Catherine Clinch began her industry career at the age of 24 as a signed client at the William Morris Agency, writing for hit television series. Of 18 produced credits, the network green-lit her first drafts nine times. Her produced credits include HUNTER, JAKE & THE FATMAN, KNIGHT RIDER, LOVE BOAT, HART TO HART, FOUL PLAY, TRUE CONFESSIONS, SEARCH FOR TOMORROW and, most recently, RESCUE BOTS. After her first son was injured at birth and left with multiple disabilities, she became a stay at home mom (SAHM), had two more sons and then pivoted from screenwriting into writing about the craft and business of screenwriting for CREATIVE SCREENWRITING, a fledgling magazine that was being published out of someone’s kitchen in Van Nuys. Writing about her industry forced her to examine it at a granular level that exposed the ugly truth – it was hard to find women and minority screenwriters who were being produced on a level that made them “story-worthy.” As she rose in the ranks to Associate Publisher (the only girl among the six top positions) The Los Angeles Times dubbed CREATIVE SCREENWRITING as “the best magazine in its niche.”
Working on flex time during the school hours, Catherine would shift back into the mom biz role at 3pm. Gradually, she realized that there was an acceptable level of discrimination against special education students. She was horrified to discover that sometimes “the short bus bully” was a teacher or school administrator that didn’t want to deal with “those kids.” She attended and spoke at school board meetings to shed light on the problem and the school district appointed Catherine to a series of positions including Commissioner of Special Education, the California State Community Advisory Board on Special Education and the Communications Committee of the Chanda Smith Consent Decree, a class action suit that dramatically improved special education in Los Angeles and, subsequently, across the country.
As her sons grew more independent, Catherine pivoted again – this time, into technology. Her entre as a “reporter” of tech news for screenwriters quickly shifted perspective. She saw the opportunity to take all of these tech tools and use them to transform the way stories were told on screen. She quickly noticed that most of the time the only other women at these conferences were “the booth babes” or the sales reps. It didn’t take long for her to also realize that nobody else from the creative side of the entertainment industry ever showed up at these conferences. So, she started making notes on what the next forms of entertainment would look like. When it all made sense on paper, she found the right patent attorney and got to work on a story delivery system and method of mobile entertainment. She has been awarded a full US Patent on the initial design, with two completion patents.

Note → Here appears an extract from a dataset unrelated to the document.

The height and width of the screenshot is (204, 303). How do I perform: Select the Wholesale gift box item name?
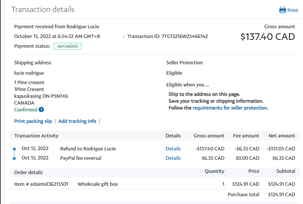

In her spare time, Catherine stumbled into a hackathon and thought it looked like a fun way to spend the occasional weekend. Again, the male / female / minority ratio was appalling. Within two years, Catherine had won prizes at five hackathons, including the top prize at the AT&T regional hack two years in a row. Still, she was dismayed by the realization that once the event is over there is no follow up on the winning ideas because everybody’s attention shifts to the next hackathon.
Ultimately, Catherine is devoted to furthering the role of women and the disabled in both community and industry. She has recently immersed herself in the element of messaging as a success factor in social media and social marketing. She created, designed the curriculum and teaches a certificate program (for working professionals) in Social Media Strategy & Content Creation at California State University Dominguez Hills. She currently consults with companies that need to refine their corporate message in order to spread it across the social platforms more effectively.